Country Diary 91

THE FIRST SNOWDROPS have appeared. Their arrival slightly, but only slightly, lightens the gloom caused by the rain. Our yard is a sloshy mudbath and brings to mind the peevish refrain of my city-loving mother, when she comes to visit: “I don’t like mud. I don’t like it!”

The Little White Bells of Spring

The happy days of the snowfall are now just a memory. Jobs beckon. I ordered two large loads of logs and they are sitting in the rain in the yard. They need to be stacked. One pile will be stacked in the wood barn, and the other will be stacked in my new log drying area. This is a row of three pallets with a plywood roof above them, which Alan has fixed up for us. Logs piled up to dry here will get all the benefit of the wind and the sun while being protected from the rain by the roof and also from ground moisture by the pallets. They therefore ought to dry our much more quickly than logs left in the shadey barn. And as far as wood goes, one plan is to do a lot more scavenging. There are woods all around us which are packed with fallen trees and branches, but no one takes them away. If we could drag big branches home, we would have a fgree supply of wood. The problem would then be how to cut the wood up. To this end I have been recommended an electric chainsaw. They cost about £80 and are quieter and safer, I am told, than their oil-powered cousins. But before then, I am going to ask Nick to come round with his chainsaw and tidy the hedges for us, and cut the wood up. We could probably find a lot of free wood around the place and smarten up the appearance to boot. A reader has suggested that we use the pony to collect wood, thus killing two birds with one stone: finding a use for the pony and saving money on wood. This is an excellent scheme.

THERE WAS A problem with the wood burner we put in my study last year: the heat from the stove was causing poisonous fumes to fill the room. The fumes, we surmised, were coming from the bricks behind the stove which we had painted with black floor paint. Alan came and took the paint off and repainted them with proper stove paint and now it is working beautifully.
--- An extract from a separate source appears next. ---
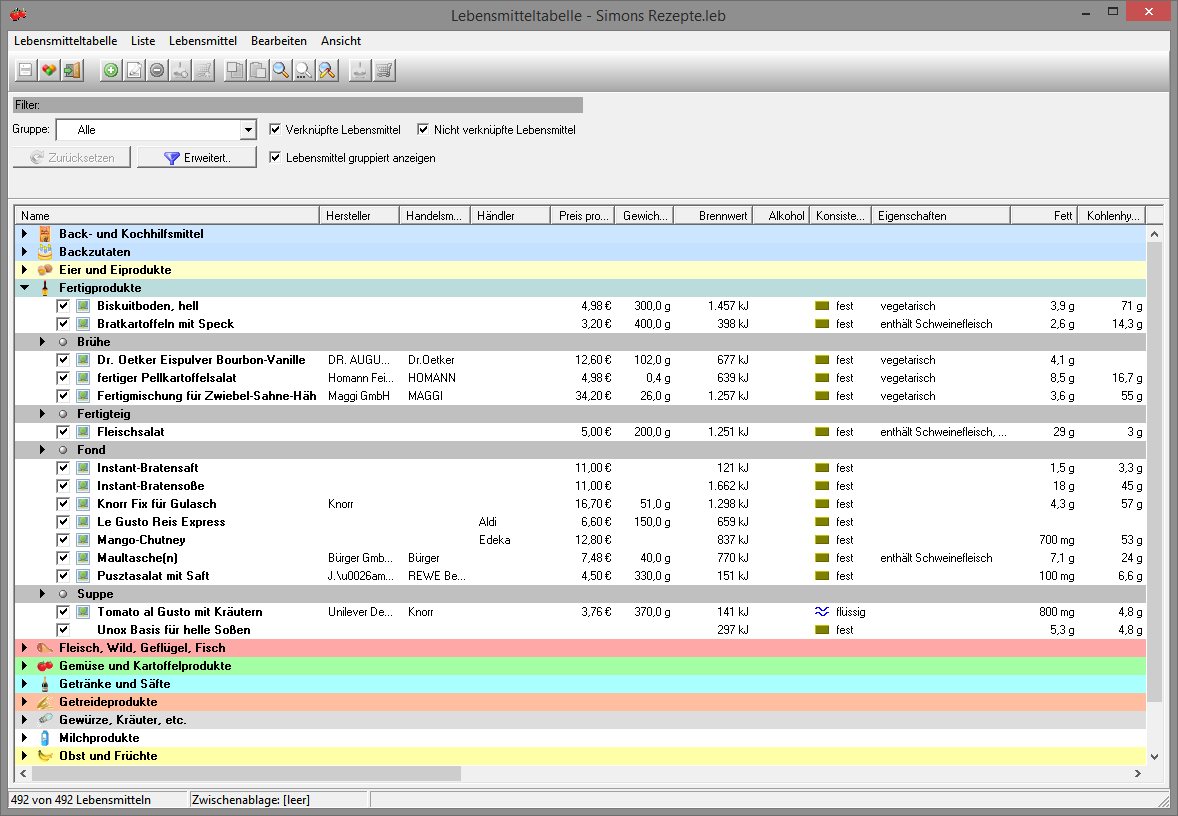
Task: Open the Bearbeiten menu
Action: click(x=278, y=41)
The New Non Smelly Black Bricks

MY NEW SEED order has arrived from the Real Seed Company and I have great hopes for their seeds. They are a small company based in Wales, and encourage you to save seed. But the vegetable patch looks absolutely appalling. It has been neglected for at least two months and is covered in weeds and grass. I should have manured the whole thing in the autumn, but somehow never got round to it. I think I need help, particularly as I am planning to grow a lot more veg this year. Beans and peas, beans and peas: that will be our focus. That and salad. And carrots. And beetroot. And parsnips. But those seeds are just not planting themselves.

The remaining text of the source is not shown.